Question

A 13.5 nC charge is at x = 0cm and a -1.2 nC charge is at x = 4 cm .

Part A

At what point or points on the x-axis is the electric potential zero?

Express your answer using two significant figures.
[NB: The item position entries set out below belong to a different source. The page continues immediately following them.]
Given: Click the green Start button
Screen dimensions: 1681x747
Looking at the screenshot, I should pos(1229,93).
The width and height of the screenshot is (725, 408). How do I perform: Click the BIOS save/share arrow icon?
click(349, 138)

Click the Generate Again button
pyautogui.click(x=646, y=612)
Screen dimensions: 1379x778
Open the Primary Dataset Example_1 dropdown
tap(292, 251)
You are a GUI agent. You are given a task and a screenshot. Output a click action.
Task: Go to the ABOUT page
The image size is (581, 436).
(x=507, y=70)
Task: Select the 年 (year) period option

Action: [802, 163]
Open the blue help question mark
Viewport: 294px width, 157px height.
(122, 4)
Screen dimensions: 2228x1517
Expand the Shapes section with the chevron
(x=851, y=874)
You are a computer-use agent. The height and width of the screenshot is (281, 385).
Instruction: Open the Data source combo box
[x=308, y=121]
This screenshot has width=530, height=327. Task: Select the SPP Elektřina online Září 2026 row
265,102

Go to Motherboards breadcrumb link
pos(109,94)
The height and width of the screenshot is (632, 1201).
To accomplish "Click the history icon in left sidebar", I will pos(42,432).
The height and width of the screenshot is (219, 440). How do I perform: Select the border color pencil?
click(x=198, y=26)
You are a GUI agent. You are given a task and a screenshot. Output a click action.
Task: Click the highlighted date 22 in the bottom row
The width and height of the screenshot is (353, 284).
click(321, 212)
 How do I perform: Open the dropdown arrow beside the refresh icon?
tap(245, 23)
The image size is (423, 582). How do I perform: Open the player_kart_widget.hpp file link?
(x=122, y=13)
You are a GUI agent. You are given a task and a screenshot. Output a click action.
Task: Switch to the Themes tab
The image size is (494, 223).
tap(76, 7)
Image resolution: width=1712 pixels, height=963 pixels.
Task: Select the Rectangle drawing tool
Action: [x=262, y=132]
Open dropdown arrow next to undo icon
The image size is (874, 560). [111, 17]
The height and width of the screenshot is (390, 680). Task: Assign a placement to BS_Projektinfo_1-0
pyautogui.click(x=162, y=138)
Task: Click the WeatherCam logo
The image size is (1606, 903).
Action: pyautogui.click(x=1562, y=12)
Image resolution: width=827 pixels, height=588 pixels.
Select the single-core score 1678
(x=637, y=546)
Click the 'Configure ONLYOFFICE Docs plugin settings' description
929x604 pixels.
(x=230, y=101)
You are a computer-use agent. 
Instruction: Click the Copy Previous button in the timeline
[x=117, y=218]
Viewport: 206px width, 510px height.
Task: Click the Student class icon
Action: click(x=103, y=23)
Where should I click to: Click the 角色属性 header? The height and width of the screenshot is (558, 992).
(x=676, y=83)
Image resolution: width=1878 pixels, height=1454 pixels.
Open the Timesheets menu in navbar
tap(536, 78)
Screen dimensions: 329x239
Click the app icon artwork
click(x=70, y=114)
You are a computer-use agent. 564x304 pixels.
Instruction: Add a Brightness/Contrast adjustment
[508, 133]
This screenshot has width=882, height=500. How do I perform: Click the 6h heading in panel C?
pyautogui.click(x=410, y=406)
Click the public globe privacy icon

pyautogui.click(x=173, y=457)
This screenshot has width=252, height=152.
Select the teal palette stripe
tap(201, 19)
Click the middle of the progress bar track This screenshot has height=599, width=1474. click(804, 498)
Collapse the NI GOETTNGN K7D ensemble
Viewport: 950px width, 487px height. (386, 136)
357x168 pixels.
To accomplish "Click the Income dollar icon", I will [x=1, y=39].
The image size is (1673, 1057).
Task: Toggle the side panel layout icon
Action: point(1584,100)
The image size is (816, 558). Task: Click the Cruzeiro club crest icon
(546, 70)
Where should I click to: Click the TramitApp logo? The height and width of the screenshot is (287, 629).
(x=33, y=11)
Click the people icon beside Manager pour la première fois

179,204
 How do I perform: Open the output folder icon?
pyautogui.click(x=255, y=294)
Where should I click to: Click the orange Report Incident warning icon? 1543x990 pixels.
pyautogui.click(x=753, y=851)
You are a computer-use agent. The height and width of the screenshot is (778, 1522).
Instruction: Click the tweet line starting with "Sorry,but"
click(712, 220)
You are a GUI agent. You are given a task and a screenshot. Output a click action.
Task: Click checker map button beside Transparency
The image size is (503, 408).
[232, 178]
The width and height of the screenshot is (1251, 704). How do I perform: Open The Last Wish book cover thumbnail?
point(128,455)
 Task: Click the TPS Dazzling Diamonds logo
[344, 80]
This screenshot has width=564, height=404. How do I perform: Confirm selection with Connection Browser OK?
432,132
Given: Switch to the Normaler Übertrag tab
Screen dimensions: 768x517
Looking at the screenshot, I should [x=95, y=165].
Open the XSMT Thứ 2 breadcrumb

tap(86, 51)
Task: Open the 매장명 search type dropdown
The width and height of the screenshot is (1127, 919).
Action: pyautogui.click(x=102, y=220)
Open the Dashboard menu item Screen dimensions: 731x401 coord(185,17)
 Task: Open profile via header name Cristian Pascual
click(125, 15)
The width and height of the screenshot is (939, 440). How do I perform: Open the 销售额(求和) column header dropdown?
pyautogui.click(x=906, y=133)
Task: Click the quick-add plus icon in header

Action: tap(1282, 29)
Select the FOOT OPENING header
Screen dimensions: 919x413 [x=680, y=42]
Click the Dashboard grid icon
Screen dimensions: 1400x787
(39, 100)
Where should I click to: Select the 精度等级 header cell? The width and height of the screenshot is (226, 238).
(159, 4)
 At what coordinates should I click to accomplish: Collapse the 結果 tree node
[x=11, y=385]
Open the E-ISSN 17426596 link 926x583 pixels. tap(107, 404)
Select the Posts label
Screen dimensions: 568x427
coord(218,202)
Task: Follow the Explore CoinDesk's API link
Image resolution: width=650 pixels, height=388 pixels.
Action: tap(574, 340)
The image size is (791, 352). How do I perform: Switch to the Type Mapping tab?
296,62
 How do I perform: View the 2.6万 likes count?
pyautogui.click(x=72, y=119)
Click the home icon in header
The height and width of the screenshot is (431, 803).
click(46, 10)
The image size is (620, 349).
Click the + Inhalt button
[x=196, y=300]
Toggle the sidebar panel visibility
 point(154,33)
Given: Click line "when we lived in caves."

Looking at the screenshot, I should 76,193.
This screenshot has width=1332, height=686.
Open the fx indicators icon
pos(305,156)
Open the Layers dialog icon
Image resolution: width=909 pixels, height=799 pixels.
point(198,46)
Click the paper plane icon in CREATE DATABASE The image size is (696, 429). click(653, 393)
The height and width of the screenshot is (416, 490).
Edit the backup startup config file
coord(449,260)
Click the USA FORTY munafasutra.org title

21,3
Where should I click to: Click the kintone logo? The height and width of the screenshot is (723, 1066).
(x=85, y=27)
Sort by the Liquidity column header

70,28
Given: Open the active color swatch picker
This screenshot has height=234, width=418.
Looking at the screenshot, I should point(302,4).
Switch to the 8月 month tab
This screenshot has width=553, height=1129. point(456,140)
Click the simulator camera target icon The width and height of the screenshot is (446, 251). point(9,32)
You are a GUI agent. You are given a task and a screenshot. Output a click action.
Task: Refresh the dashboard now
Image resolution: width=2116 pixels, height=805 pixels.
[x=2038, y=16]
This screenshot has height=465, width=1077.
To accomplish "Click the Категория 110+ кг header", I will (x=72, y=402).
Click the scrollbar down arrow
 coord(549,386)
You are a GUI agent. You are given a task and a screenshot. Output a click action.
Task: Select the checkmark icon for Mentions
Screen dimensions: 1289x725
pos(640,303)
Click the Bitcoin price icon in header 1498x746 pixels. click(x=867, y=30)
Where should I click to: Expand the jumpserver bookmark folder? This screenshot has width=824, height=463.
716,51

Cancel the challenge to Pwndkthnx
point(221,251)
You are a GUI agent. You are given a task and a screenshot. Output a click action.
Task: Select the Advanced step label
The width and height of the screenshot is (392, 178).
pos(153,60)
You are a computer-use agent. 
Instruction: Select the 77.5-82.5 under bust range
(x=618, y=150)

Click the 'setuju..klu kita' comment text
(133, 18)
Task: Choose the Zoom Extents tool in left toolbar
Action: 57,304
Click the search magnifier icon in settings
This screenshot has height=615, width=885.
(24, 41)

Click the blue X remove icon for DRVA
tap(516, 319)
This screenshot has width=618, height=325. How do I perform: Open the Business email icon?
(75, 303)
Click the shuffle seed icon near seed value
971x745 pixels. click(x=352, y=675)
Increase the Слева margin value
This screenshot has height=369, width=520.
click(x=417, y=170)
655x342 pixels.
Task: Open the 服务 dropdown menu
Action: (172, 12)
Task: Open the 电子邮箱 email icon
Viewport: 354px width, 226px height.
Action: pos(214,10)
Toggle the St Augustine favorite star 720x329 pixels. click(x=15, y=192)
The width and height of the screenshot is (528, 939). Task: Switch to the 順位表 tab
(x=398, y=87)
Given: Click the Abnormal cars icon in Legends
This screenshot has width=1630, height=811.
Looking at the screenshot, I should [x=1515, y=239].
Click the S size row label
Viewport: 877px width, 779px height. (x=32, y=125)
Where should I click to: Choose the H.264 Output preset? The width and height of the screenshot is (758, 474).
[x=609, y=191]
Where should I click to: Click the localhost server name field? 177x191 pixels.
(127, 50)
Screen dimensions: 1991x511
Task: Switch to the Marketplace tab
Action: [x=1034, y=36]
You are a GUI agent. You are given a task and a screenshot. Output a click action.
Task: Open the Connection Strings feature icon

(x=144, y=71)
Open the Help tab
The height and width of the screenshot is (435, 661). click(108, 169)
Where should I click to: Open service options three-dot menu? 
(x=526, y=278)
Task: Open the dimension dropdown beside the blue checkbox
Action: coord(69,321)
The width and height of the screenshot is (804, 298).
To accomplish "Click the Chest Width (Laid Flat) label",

If there is more than one answer, give each answer separated by a comma.

Answer 1

The electric potential due to multiple charges is:

V = kQ1/r1 + kQ2/r2

where k = 1/(4*π*ε) ~ 9*10^9

Let "x" be the location of a point being tested for potential:

If between the two charges:

V = k*Q1/(x - 0) + k*Q2/(.04 - x) = 0

The "k" cancels:

Q1*(.04 - x) + Q2*x = 0

x*(Q2 - Q1) = -.04*Q1

x = -.04*Q1/(Q2 - Q1) = -.04*13.5*10^-9/(-1.2*10^-9 - 13.5*10^-9) = .036 m, or 3.6 cm

If below the origin, using "-x" keeps the first radius value positive :

V/k = Q1/(-x) + Q2/(.04 - x) = 0

Q1*(.04 - x) + Q2*(-x) = 0

x(-Q1 - Q2) = -.04*Q1

x = .04*Q1/(Q1 + Q2) = .043m, but this is not an "x" value on the negative axis, so the only true zero on the negative axis is x = -∞. When "r" approaches infinity, the denominator radius drives all of the contributing potentials to zero.

Above 0.04 on the positive x-axis:

V/k = Q1/(x) + Q2/(x - .04) = 0

Q1*(x - .04) + Q2*x = 0

x*(Q1 + Q2) = .04*Q1

x = .04*Q1/(Q1 + Q2) = .04*13.5*10^-9/(13.5*10^-9 - 1.2*10^-9) = .043 m or 4.3 cm.